## TASK BRIEF
When you reach the line containing "At what coordinates" in the entries below, please begin setting down lines exactly, stop only after the last one, and add nothing else.

Records from a data source

# # # #

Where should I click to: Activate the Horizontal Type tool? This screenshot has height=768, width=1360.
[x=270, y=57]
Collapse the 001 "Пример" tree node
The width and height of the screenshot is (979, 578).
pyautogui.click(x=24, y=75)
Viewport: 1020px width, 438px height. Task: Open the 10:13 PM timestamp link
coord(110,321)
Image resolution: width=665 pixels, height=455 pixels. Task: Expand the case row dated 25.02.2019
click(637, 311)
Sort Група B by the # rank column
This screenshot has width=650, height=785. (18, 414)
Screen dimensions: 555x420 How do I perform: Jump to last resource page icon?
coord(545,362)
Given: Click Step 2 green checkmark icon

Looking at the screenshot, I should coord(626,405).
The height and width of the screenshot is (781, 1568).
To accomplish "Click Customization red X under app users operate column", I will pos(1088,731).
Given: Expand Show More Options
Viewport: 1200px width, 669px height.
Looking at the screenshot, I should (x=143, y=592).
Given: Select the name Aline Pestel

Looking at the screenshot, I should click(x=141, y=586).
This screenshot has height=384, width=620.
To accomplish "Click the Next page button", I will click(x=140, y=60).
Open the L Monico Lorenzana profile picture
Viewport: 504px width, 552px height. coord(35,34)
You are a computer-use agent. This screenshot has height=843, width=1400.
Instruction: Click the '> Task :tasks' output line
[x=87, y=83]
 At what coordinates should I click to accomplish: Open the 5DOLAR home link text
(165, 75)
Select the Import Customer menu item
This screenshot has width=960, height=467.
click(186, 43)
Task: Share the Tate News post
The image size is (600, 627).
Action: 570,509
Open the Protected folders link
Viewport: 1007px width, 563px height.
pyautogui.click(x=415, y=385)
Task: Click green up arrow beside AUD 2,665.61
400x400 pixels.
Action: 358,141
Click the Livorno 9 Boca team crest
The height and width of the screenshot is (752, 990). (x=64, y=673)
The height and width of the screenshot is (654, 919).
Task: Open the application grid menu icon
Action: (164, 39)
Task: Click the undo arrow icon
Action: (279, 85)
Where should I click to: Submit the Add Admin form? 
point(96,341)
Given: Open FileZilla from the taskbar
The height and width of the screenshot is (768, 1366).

# # # #

## RESULT OF THE EXERCISE
 At what coordinates should I click to accomplish: Open the 5DOLAR home link text
(165, 75)
Select the Import Customer menu item
This screenshot has width=960, height=467.
click(186, 43)
Task: Share the Tate News post
The image size is (600, 627).
Action: 570,509
Open the Protected folders link
Viewport: 1007px width, 563px height.
pyautogui.click(x=415, y=385)
Task: Click green up arrow beside AUD 2,665.61
400x400 pixels.
Action: 358,141
Click the Livorno 9 Boca team crest
The height and width of the screenshot is (752, 990). (x=64, y=673)
The height and width of the screenshot is (654, 919).
Task: Open the application grid menu icon
Action: (164, 39)
Task: Click the undo arrow icon
Action: (279, 85)
Where should I click to: Submit the Add Admin form? 
point(96,341)
Given: Open FileZilla from the taskbar
The height and width of the screenshot is (768, 1366).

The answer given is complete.